Below are the records. Gather each line that holds "will".

┌─ Data for this exercise

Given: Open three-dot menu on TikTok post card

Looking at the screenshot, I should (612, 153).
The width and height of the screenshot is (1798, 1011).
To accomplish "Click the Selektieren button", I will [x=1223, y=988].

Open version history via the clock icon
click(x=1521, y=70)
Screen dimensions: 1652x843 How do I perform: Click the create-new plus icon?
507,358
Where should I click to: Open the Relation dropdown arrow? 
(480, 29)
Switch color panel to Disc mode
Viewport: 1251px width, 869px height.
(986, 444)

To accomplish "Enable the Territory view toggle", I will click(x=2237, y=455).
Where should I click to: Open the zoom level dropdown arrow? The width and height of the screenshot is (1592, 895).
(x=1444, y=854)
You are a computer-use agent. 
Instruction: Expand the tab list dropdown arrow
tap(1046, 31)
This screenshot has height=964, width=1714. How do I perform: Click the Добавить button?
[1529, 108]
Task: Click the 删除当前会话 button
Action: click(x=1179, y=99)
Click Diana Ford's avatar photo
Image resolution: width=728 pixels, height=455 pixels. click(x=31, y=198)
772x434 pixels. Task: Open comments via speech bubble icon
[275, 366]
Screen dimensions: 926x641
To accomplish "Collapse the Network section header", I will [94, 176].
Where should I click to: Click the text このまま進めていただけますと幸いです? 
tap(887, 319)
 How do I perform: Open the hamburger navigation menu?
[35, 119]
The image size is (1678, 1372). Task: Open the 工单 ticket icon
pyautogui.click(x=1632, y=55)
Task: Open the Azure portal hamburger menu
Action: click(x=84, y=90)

└─

▶ _Exercise output_
To accomplish "Click the Selektieren button", I will [x=1223, y=988].
To accomplish "Enable the Territory view toggle", I will click(x=2237, y=455).
To accomplish "Collapse the Network section header", I will [94, 176].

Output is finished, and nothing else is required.